Exercise goal – Would you please write out only the lines running from the top of the listing through the one holding "Task: Click plus icon to add exclusion", exactly, with both ends kept and pictures left out?

Excerpted records –

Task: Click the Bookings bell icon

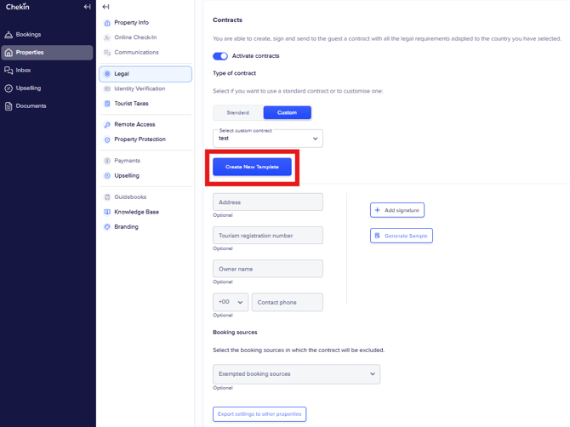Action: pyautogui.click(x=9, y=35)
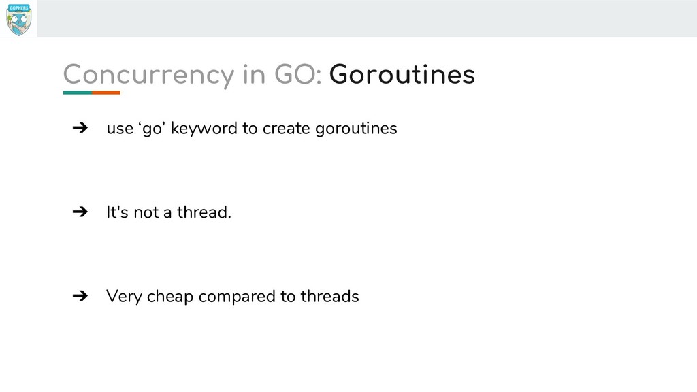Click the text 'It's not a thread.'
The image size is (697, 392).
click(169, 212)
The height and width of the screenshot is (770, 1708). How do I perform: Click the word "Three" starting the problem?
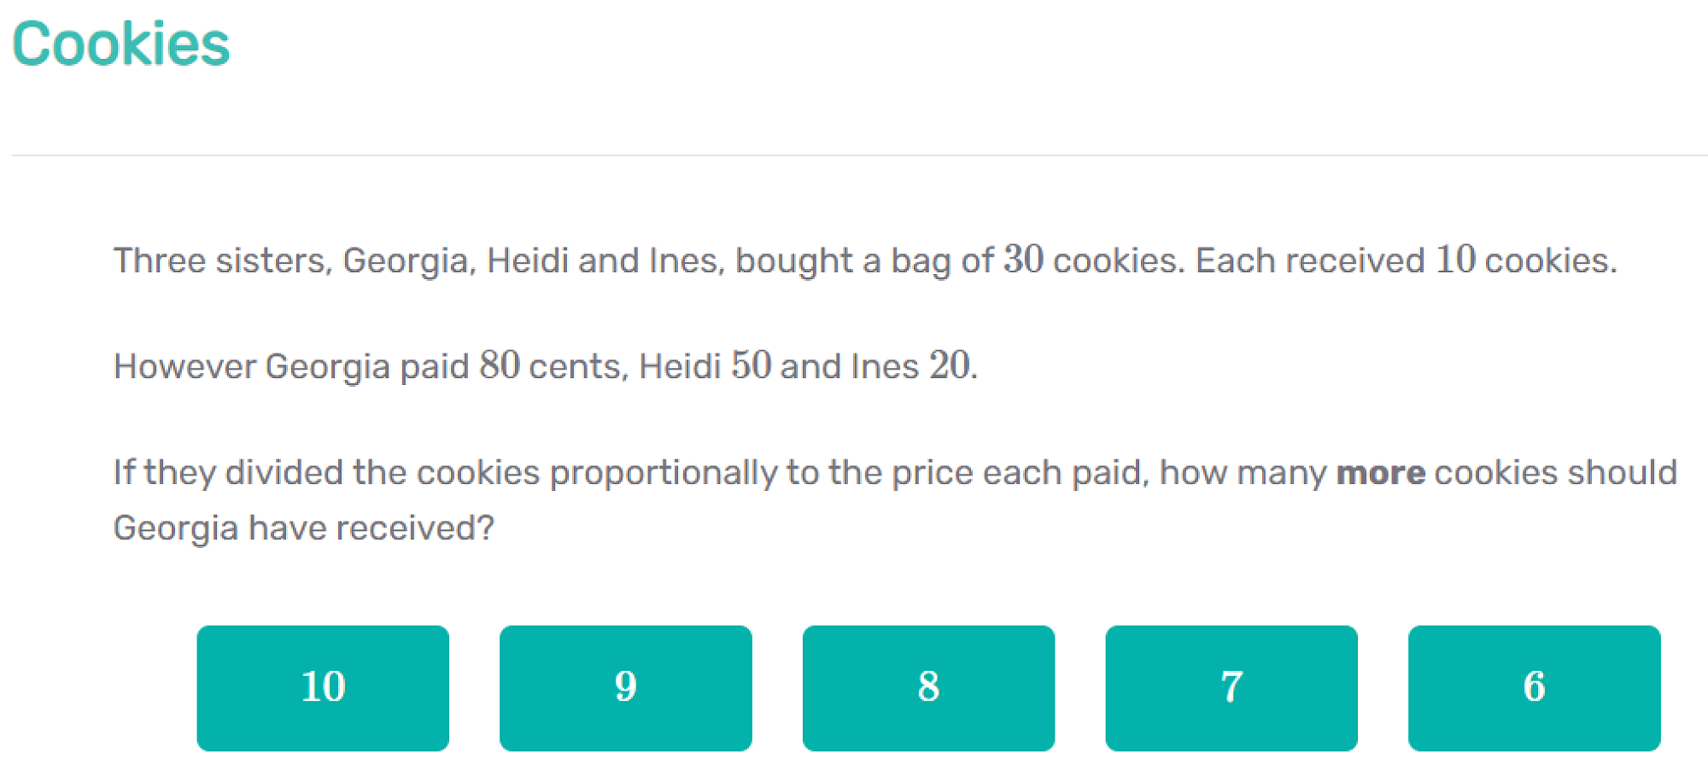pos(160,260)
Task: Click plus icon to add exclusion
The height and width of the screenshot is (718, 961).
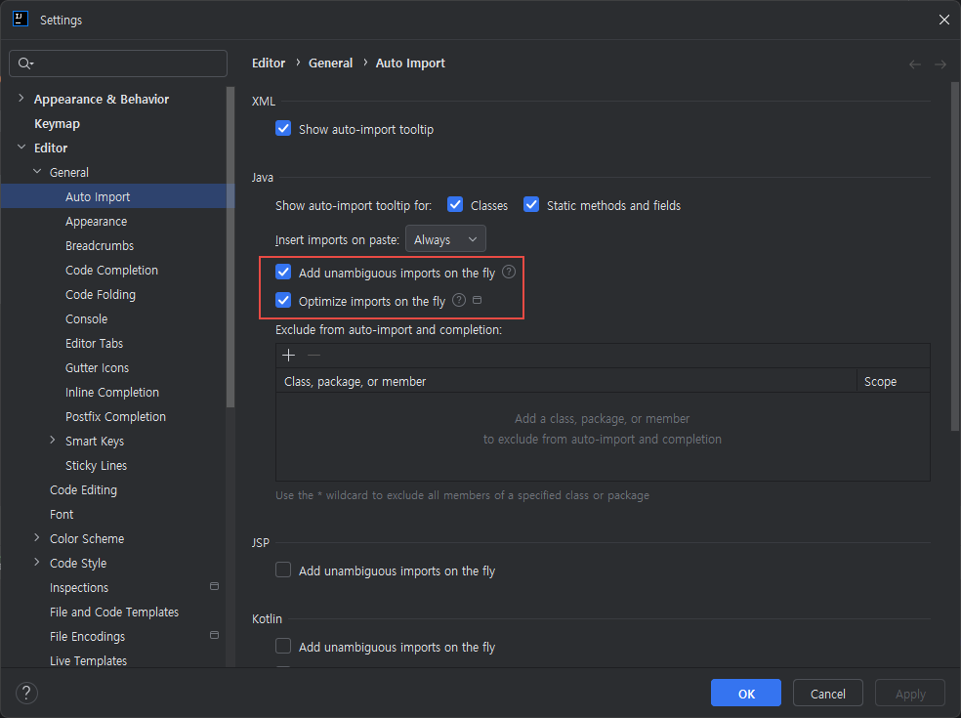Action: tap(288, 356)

Response to this exercise –
Task: Click the Bookings bell icon

Action: pyautogui.click(x=9, y=35)
Click the text 'It's not a thread.'
The image size is (697, 392).
click(169, 212)
The height and width of the screenshot is (770, 1708). How do I perform: Click the word "Three" starting the problem?
pos(160,260)
Task: Click plus icon to add exclusion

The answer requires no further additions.